WRITTEN INSTRUCTION
Please format the lines in the records below, from the line containing "The width and" through the line containing "click(x=62, y=16)", as a JSON list of strings with one string per line. Omit blank lines and pictures.

====== DATA ROWS ======

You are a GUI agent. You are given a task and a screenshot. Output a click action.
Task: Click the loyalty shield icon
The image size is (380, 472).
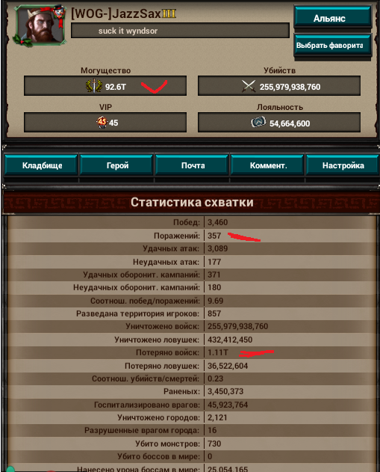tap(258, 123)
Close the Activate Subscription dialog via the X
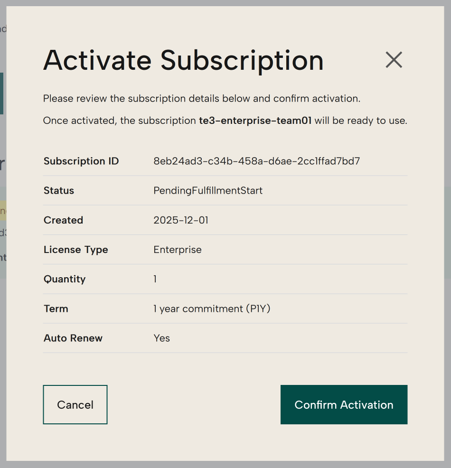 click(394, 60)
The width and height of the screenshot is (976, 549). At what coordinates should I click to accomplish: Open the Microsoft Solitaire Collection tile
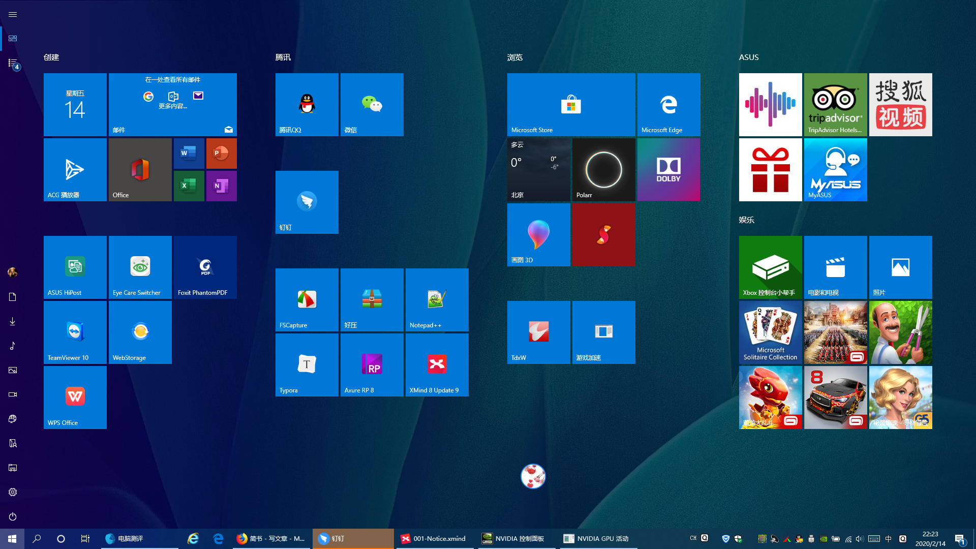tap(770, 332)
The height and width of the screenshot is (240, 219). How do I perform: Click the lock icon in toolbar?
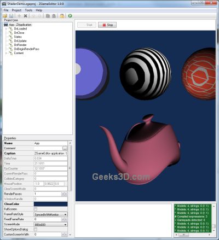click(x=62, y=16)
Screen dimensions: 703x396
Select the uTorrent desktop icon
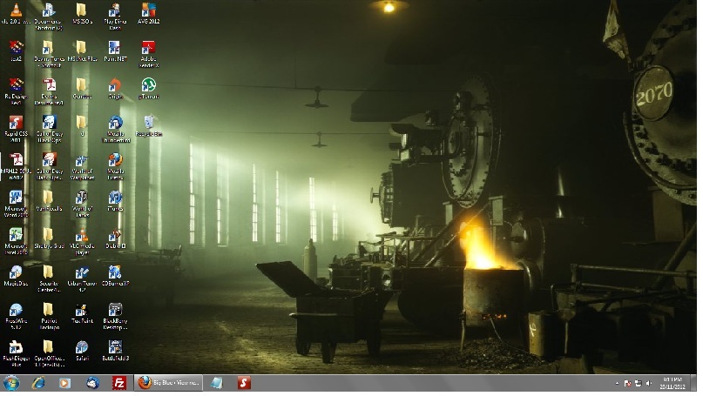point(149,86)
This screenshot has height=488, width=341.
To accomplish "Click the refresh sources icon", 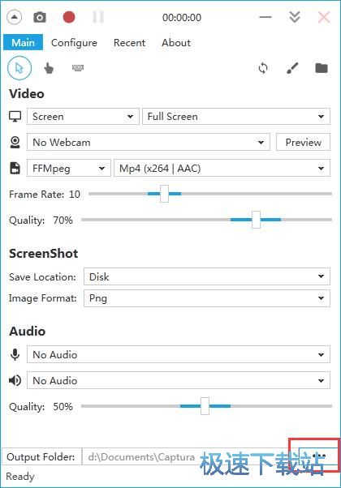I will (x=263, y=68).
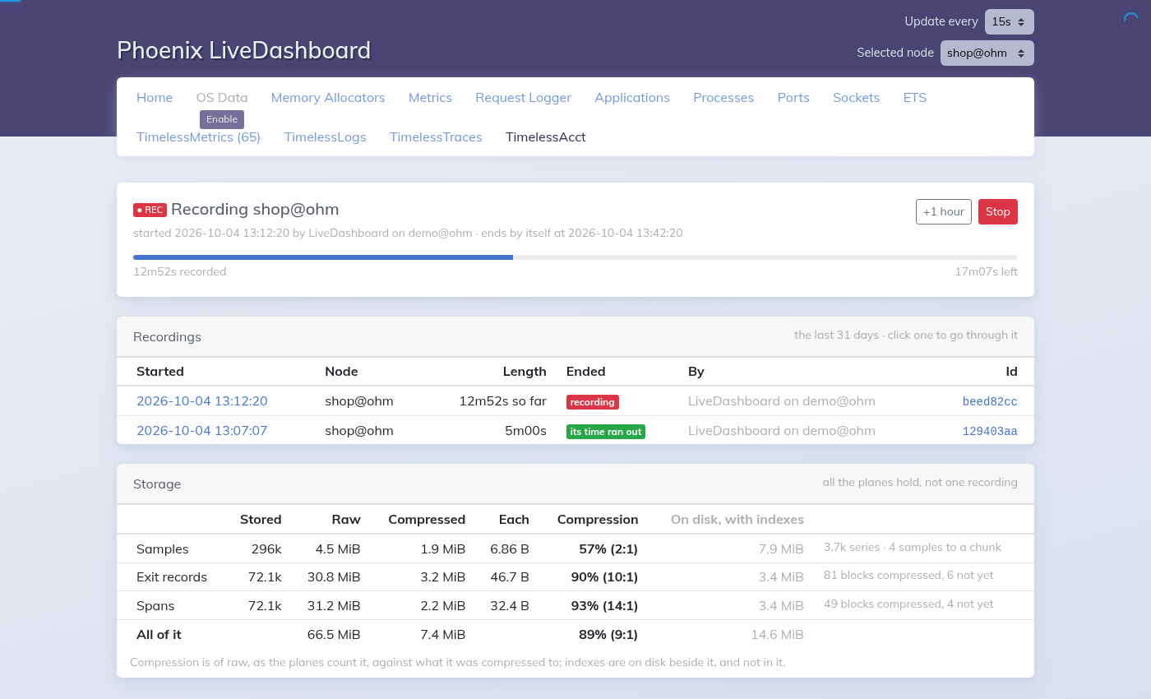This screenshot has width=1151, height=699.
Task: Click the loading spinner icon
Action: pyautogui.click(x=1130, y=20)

======

REPLY TO THE TASK
[
  "The width and height of the screenshot is (976, 549). At what coordinates should I click to accomplish: Open the Microsoft Solitaire Collection tile",
  "tap(770, 332)",
  "The height and width of the screenshot is (240, 219). How do I perform: Click the lock icon in toolbar?",
  "click(x=62, y=16)"
]